Another director, Efraim Yudewitz of Camp Tel Noar, explains how he sees Hiddur helping to integrate Judaism further into the camp experience. “Our campers love Shabbat. They love Israel Day. These are things we do Jewishly that we love. Then there are things they love about camp that happen more on a routine basis, that are actually also Jewish things, but we haven’t talked about them in a Jewish context. For example, what kids love the most, what keeps them coming back next summer, are the relationships – community, friends, role models. There’s lots of things we do to help foster those relationships. The way we treat and relate to each other in Jewish law – ben adam l’chavero – is a language we talk about in camp, but campers don’t understand it as a ‘Jewish’ concept. I want to help our kids understand and feel like the regular routine camp stuff is Jewish too.”
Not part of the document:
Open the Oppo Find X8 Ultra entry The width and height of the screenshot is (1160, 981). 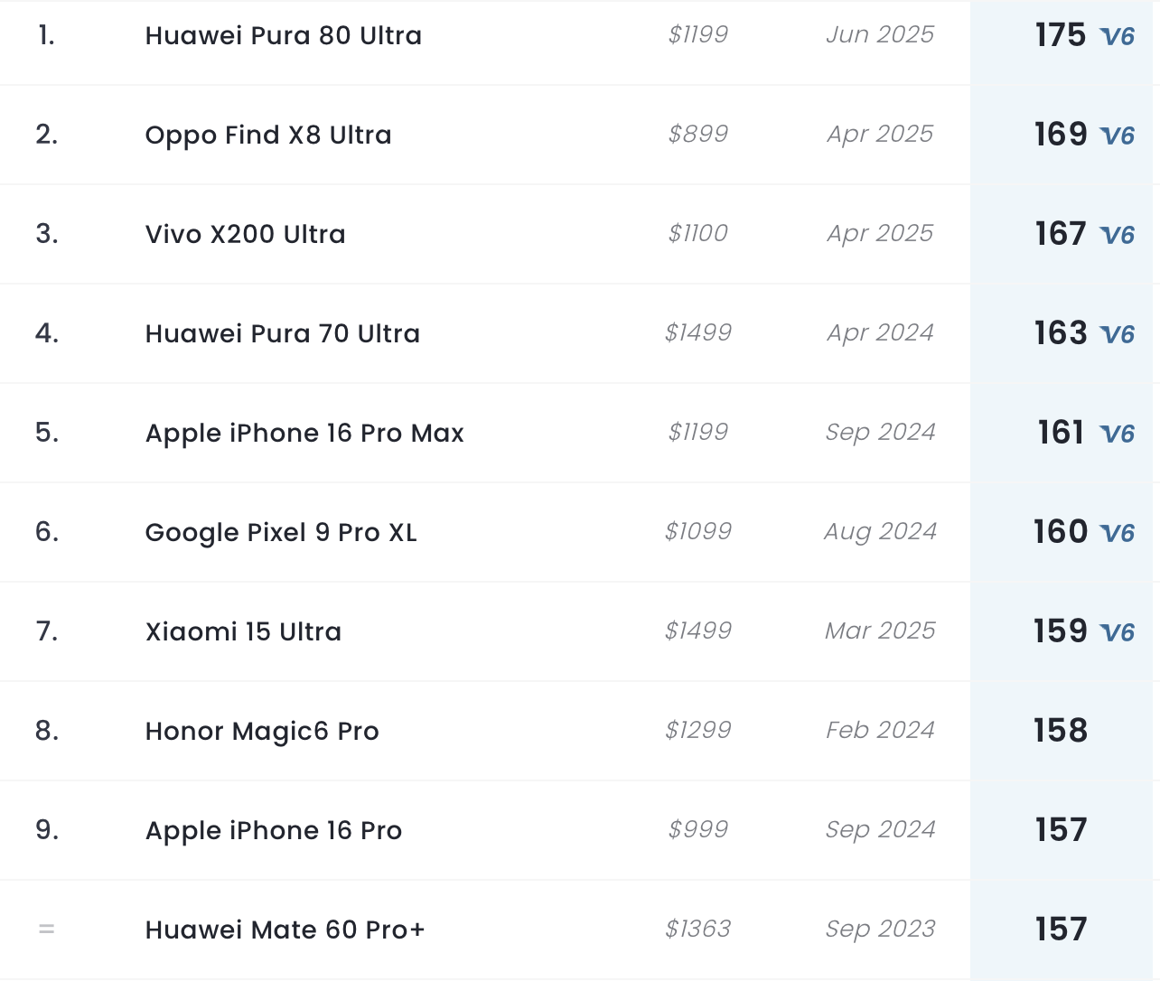(x=268, y=135)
The Hiddur model is an unprecedented endeavor in our field – in terms of the length of the initiative, its collaborative funding structure, and who it involves. Hiddur involves camp directors, as well as the inner circle of camp leadership, both lay and professional. This makes it more likely that all of the camps’ desired changes will be implemented regardless of staff turnover, new priorities that arise, and other extenuating circumstances. Joe Reimer, Professor of Jewish Education at Brandeis University and a longtime consultant in the field serving as a mentor to Hiddur coaches, makes the argument, “When you bring the broader camp community, including staff, parents, and lay leadership, into the discussion, everyone can see how the enhanced Jewish mission of the camp is an asset to the overall vitality of the camp.”
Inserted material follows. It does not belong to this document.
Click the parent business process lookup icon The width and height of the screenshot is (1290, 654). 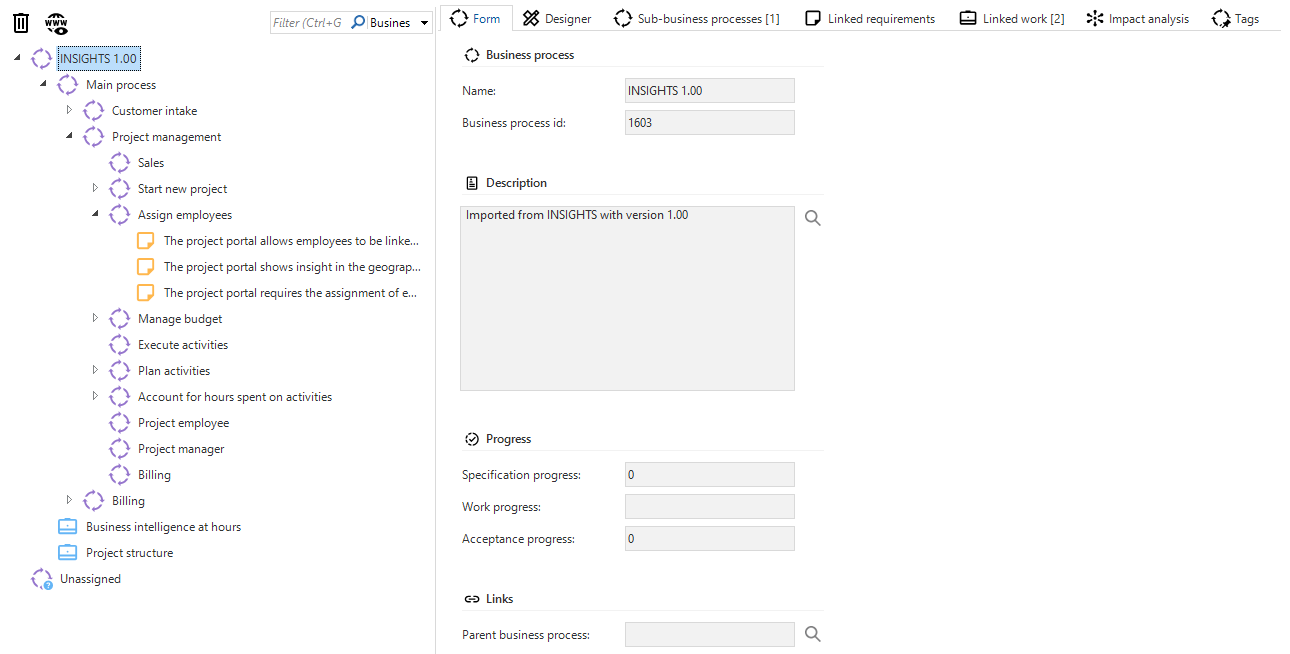click(812, 634)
We recognize that implementing this type of change effectively and sustaining it for the long-term takes proper planning. That’s why our foundations made Hiddur a three year investment, offering ample time for the coaches to work with the camp’s Hiddur team to assess strengths and weaknesses and plan for change. The cohort of camps and coaches will grow together, benefiting all involved. Yudewitz explains the important cohort dynamic: “We’re not doing it in our own bubble, but getting the guidance to be really reflective over a longer period of time about what’s working and what isn’t. It helps us stay on task, be productive, and also do it much better.” And the coaches themselves will be able to collaborate and learn from each other over this time period as well, helping to ensure that each Hiddur team receives the highest quality level of training.
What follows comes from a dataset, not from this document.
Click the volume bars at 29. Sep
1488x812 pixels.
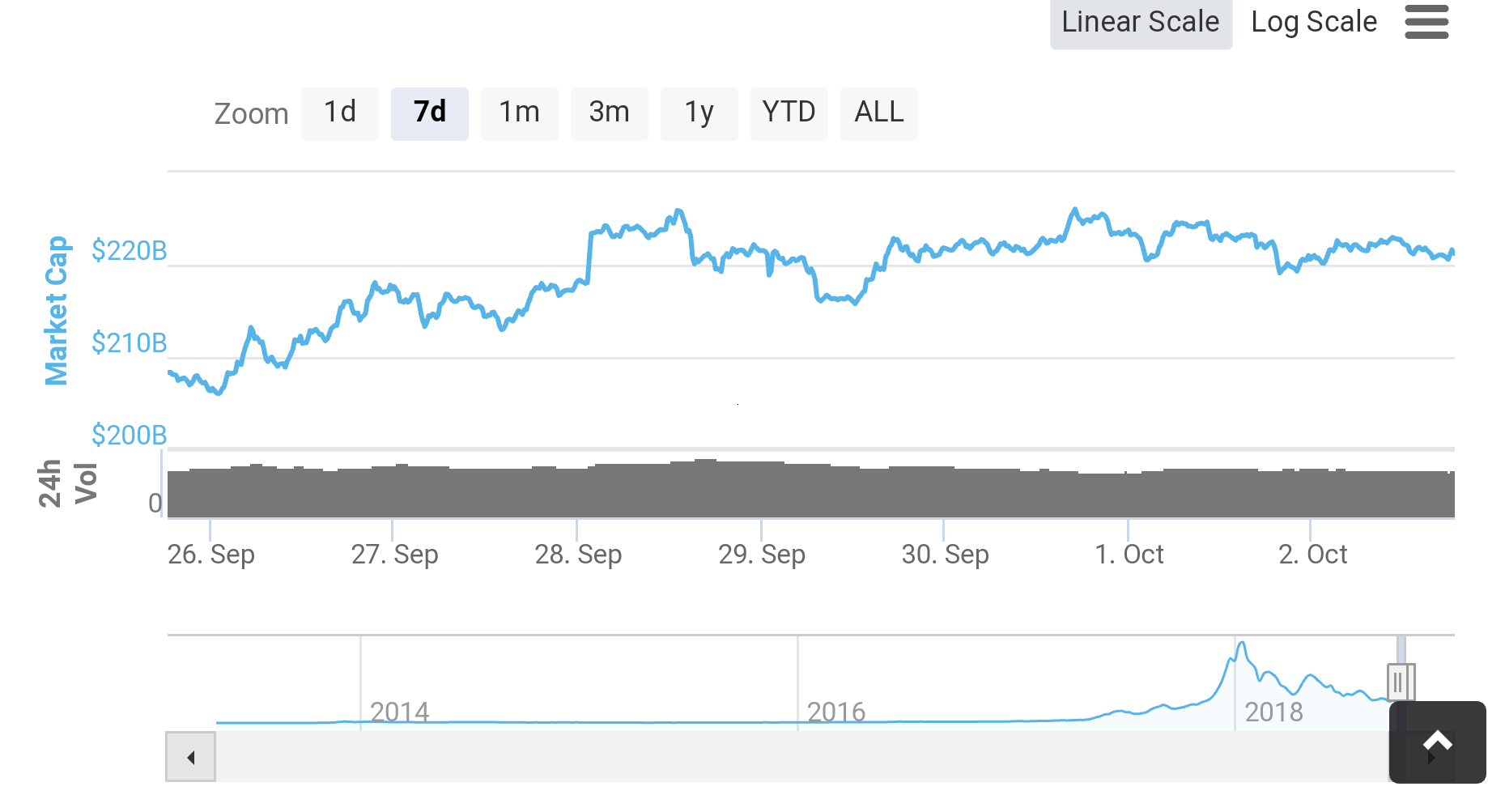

As foundations that already have invested in Jewish camp, we believe deeply in the power of the immersive experiences it offers. FJC’s strategy of focusing intently on the Jewishness of camp experiences is potentially game-changing – for the pilot camps and for the entire field. Learnings and strategies that come out of this initiative will be shared with the broader camp community.
Our three foundations now are working with FJC to help the pilot group with strategy and execution, and we again are reminded that there is much to be celebrated in the world of Jewish camping. We hope this program will drive success one step further by advancing the ability of Jewish camps to enhance and more effectively execute their Jewish missions.
Joel Einleger is a senior program officer at the AVI CHAI Foundation.
Aaron Saxe is a program officer at the Jim Joseph Foundation.
Aimee Weiss is a program officer at the Maimonides Fund.